(Entries taken from a collection)
═══

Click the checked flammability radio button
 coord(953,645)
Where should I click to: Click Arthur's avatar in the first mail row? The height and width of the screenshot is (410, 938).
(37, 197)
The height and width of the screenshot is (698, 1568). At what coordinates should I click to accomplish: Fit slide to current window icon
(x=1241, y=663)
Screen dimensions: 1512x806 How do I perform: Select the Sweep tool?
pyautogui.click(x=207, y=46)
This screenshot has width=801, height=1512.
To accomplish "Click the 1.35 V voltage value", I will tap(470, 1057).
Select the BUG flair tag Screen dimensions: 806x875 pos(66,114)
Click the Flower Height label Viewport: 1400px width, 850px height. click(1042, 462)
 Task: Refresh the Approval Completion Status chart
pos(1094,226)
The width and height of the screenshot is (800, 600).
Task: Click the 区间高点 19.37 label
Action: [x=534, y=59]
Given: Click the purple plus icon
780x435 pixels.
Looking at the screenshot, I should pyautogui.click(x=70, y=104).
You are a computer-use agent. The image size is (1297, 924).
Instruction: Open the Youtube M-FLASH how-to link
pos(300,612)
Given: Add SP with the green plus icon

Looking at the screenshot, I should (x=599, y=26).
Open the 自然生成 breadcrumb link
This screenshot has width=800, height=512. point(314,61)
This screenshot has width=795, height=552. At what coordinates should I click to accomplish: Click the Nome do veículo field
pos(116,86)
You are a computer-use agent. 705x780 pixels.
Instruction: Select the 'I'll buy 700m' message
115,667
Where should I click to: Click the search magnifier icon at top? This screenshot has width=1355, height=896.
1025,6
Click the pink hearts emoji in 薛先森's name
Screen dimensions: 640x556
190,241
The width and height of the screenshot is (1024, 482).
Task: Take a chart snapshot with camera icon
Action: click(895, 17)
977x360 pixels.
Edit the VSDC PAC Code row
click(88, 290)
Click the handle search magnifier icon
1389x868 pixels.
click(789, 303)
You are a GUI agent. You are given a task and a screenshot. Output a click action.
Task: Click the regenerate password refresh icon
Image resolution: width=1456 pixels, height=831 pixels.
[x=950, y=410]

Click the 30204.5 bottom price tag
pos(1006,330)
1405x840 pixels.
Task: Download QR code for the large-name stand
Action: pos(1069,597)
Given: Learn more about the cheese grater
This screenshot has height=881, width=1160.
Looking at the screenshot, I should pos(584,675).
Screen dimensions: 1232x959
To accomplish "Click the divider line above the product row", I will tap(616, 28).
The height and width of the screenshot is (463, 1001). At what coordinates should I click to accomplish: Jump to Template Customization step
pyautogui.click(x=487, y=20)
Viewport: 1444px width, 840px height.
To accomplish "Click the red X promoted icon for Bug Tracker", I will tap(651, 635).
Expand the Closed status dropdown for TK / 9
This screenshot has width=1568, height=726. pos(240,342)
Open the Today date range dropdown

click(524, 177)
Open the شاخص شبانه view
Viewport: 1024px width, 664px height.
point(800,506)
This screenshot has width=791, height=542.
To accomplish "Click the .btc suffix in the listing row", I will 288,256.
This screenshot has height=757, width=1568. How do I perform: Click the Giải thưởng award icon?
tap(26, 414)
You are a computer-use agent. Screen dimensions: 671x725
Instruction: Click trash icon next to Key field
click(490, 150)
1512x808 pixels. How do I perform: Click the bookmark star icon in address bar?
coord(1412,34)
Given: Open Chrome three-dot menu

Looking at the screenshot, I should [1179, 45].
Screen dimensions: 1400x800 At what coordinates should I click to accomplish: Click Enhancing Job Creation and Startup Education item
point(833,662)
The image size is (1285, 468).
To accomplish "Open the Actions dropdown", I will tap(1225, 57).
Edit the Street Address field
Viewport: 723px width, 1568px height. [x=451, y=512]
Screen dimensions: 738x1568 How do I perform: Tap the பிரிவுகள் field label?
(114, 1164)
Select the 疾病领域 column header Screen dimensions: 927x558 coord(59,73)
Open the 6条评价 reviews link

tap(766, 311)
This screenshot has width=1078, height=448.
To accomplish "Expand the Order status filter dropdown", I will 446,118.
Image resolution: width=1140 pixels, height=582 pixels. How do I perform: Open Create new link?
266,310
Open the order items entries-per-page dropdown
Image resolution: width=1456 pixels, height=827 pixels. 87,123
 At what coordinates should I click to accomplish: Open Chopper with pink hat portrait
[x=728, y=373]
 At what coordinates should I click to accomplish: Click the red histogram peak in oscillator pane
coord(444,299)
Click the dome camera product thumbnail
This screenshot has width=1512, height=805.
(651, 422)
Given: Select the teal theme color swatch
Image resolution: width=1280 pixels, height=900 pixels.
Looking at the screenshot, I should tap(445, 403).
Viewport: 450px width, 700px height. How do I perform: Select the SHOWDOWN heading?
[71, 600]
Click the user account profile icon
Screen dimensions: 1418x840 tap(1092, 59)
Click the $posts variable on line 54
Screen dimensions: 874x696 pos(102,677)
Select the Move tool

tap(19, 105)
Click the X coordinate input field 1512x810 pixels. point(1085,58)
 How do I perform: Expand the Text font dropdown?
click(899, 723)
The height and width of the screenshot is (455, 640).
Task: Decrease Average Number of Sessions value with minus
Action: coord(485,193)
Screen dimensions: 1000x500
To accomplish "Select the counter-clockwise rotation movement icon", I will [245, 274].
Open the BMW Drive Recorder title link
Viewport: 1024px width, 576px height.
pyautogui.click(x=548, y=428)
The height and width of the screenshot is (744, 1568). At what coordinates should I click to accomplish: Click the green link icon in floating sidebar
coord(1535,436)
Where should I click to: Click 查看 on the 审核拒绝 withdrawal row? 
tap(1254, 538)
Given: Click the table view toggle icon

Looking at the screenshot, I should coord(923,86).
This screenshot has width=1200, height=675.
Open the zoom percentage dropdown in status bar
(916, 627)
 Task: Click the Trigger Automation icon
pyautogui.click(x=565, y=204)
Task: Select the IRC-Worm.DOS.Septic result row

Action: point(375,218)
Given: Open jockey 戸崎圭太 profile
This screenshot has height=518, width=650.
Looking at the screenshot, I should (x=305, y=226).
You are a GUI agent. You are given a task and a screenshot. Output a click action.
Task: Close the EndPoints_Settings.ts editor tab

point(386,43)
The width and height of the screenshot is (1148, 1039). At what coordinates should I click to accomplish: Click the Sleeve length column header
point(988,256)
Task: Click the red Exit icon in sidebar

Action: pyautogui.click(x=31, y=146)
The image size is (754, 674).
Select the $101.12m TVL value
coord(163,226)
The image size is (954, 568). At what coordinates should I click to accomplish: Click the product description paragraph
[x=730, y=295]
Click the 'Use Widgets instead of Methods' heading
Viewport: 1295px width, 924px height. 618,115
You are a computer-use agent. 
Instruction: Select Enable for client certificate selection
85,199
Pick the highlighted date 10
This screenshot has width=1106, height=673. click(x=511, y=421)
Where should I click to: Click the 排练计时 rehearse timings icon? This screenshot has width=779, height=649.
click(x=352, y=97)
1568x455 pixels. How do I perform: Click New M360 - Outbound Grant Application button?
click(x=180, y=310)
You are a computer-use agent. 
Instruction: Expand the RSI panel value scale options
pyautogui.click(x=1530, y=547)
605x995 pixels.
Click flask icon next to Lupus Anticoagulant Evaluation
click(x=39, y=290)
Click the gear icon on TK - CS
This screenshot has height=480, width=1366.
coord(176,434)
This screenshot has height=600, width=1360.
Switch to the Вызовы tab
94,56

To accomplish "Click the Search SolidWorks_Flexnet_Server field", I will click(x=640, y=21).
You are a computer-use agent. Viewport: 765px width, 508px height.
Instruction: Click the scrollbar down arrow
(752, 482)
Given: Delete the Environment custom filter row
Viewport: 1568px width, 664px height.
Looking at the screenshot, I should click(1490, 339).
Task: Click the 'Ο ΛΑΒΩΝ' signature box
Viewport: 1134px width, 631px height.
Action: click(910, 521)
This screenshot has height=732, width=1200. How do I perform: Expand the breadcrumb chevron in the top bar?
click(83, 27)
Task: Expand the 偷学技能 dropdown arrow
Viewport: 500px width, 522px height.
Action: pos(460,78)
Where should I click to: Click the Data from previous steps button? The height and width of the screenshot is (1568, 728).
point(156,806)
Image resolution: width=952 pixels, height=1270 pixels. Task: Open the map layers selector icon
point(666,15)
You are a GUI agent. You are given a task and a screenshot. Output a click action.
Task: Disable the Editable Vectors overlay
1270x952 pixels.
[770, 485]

═══

**What is asked**
Copy the entries word for word, from the line containing "605x995 pixels." through the last entry.

**Expected output**
605x995 pixels.
Click flask icon next to Lupus Anticoagulant Evaluation
click(x=39, y=290)
Click the gear icon on TK - CS
This screenshot has height=480, width=1366.
coord(176,434)
This screenshot has height=600, width=1360.
Switch to the Вызовы tab
94,56

To accomplish "Click the Search SolidWorks_Flexnet_Server field", I will click(x=640, y=21).
You are a computer-use agent. Viewport: 765px width, 508px height.
Instruction: Click the scrollbar down arrow
(752, 482)
Given: Delete the Environment custom filter row
Viewport: 1568px width, 664px height.
Looking at the screenshot, I should click(1490, 339).
Task: Click the 'Ο ΛΑΒΩΝ' signature box
Viewport: 1134px width, 631px height.
Action: click(910, 521)
This screenshot has height=732, width=1200. How do I perform: Expand the breadcrumb chevron in the top bar?
click(83, 27)
Task: Expand the 偷学技能 dropdown arrow
Viewport: 500px width, 522px height.
Action: pos(460,78)
Where should I click to: Click the Data from previous steps button? The height and width of the screenshot is (1568, 728).
point(156,806)
Image resolution: width=952 pixels, height=1270 pixels. Task: Open the map layers selector icon
point(666,15)
You are a GUI agent. You are given a task and a screenshot. Output a click action.
Task: Disable the Editable Vectors overlay
1270x952 pixels.
[770, 485]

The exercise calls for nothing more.